Palazzo Mosti pagherà il debito nei confronti della Samte: si procederà in Consiglio

Il caso Samte approderà in Consiglio comunale a Benevento il prossimo 27 dicembre, sede nella quale si voterà la delibera per il riconoscimento dei debiti fuori bilancio nei confronti della società in house della Provincia. Operazione la cui bontà è stata certificata dal sindaco Clemente Mastella in riunione di maggioranza questa mattina a Palazzo Mosti, con la partecipazione dell’assessore alle Finanze Maria Carmela Serluca e dei tecnici. Passaggio importante questo per sopire alcune remore in seno ai mastelliani, al cospetto dei circa due milioni (1,8 precisamente, a quanto appreso) di crediti che la partecipata operante nel ciclo integrato dei rifiuti vanta nei confronti di via Annunziata. L’organismo di liquidazione della Sannio, Ambiente e Territorio è intenzionato a riscuotere quanto prima le spettanze dovute dagli enti morosi, pressing per il quale si è reso necessario il vertice odierno.
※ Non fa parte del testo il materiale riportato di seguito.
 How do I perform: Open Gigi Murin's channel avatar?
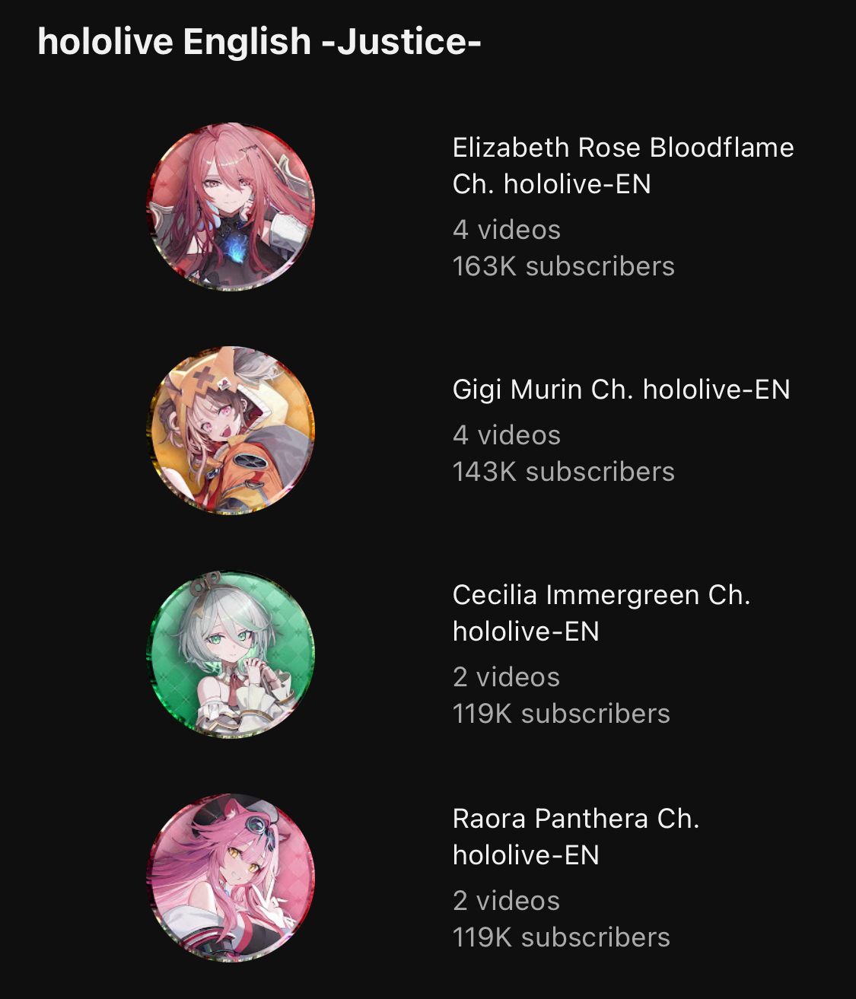click(231, 431)
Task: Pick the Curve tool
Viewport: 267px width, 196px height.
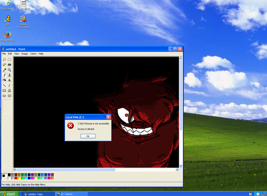Action: [10, 85]
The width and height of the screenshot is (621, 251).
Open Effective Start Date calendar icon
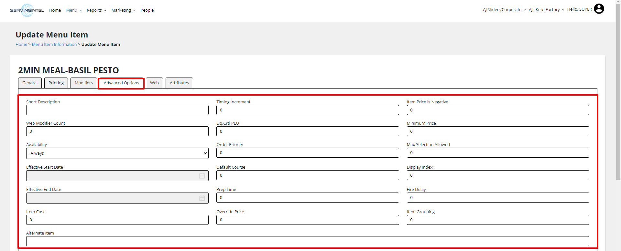tap(202, 176)
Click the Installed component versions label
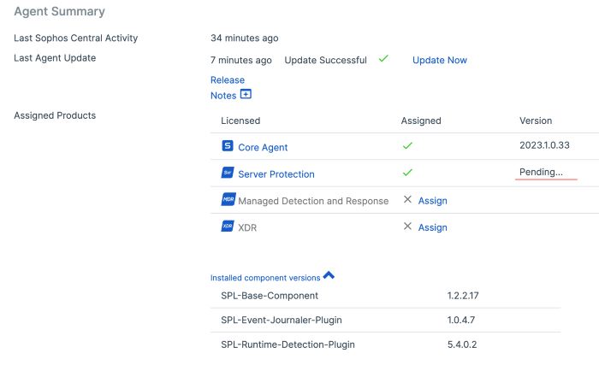The image size is (599, 365). click(265, 278)
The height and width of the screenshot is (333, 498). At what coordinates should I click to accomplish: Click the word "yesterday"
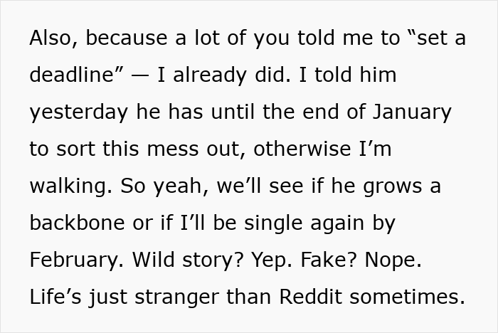point(79,112)
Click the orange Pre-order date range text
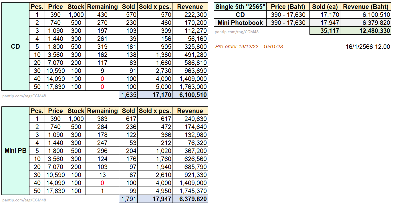The width and height of the screenshot is (393, 204). (249, 47)
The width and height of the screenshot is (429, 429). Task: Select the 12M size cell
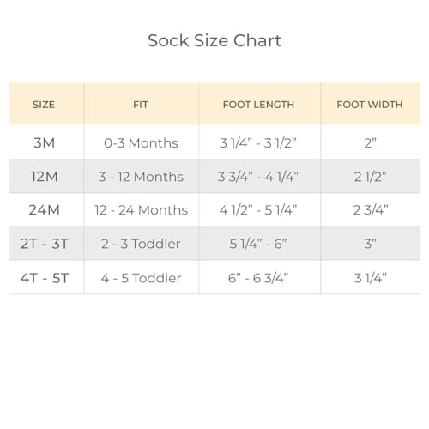point(45,177)
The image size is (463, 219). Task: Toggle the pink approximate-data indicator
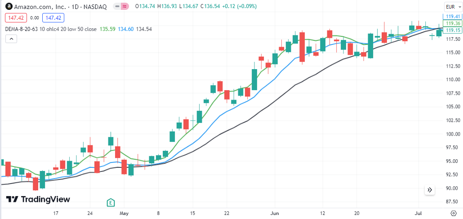(x=125, y=6)
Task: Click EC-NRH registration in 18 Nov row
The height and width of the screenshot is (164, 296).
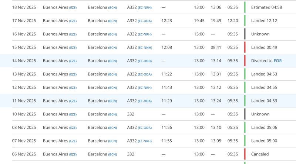Action: point(145,7)
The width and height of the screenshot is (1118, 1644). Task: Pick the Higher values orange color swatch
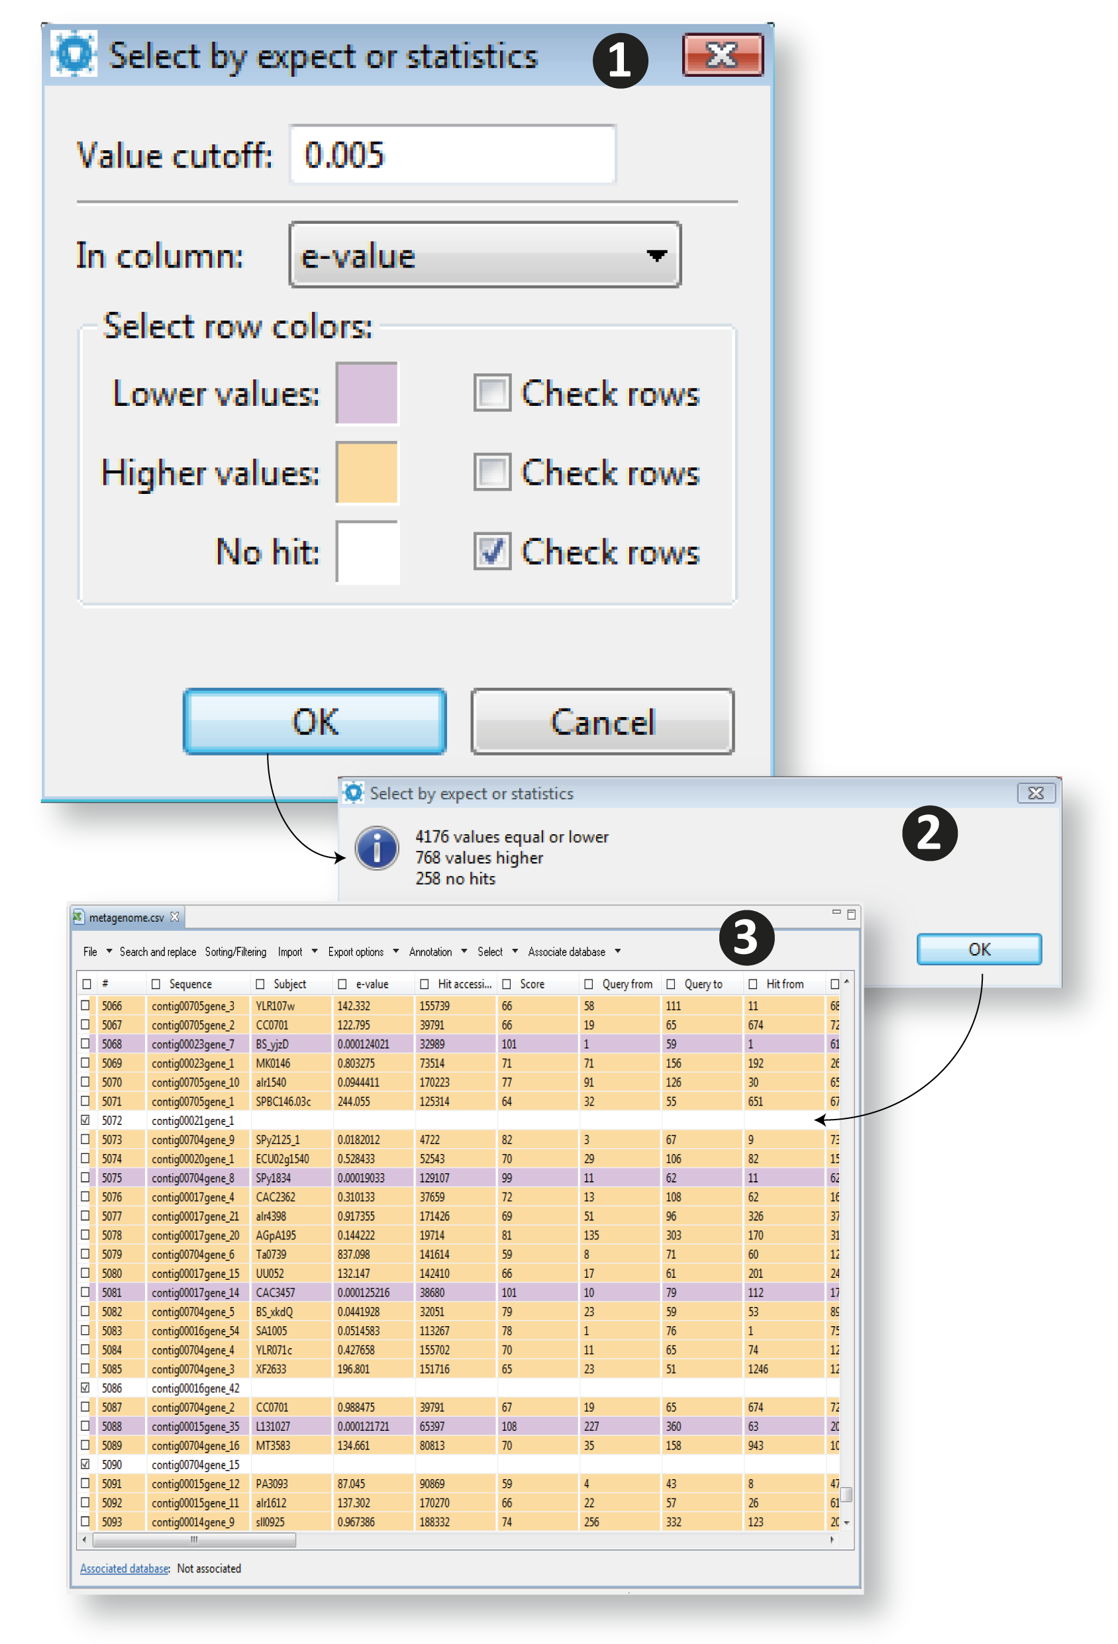point(367,472)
Gigi Scarinzi, capo della segreteria politica del sindaco, ne ha tratto un bilancio positivo: “Abbiamo chiarito alcuni dubbi e nel riportare la Samte in bonis avremo un grosso risparmio di almeno il 50% sulle spese per il trasferimento dei rifiuti, nonché di conseguenza, l’abbattimento sulla Tari per il prossimo anno. E’ una buona notizia per i cittadini”. Quanto alle funzioni operative di Samte e il piano d’ambito dell’Ato, Scarinzi si mostra ottimista: “La questione Ato parte da lontano ma il problema non riguarda solo Benevento bensì tutta la Regione. Abbiamo mosso i primi passi e credo che per il 2023 il quadro sarà più chiaro. Attivare l’Ato con Samte braccio operativo significa non solo una veste più razionale della gestione rifiuti, ma anche un grosso risparmio”.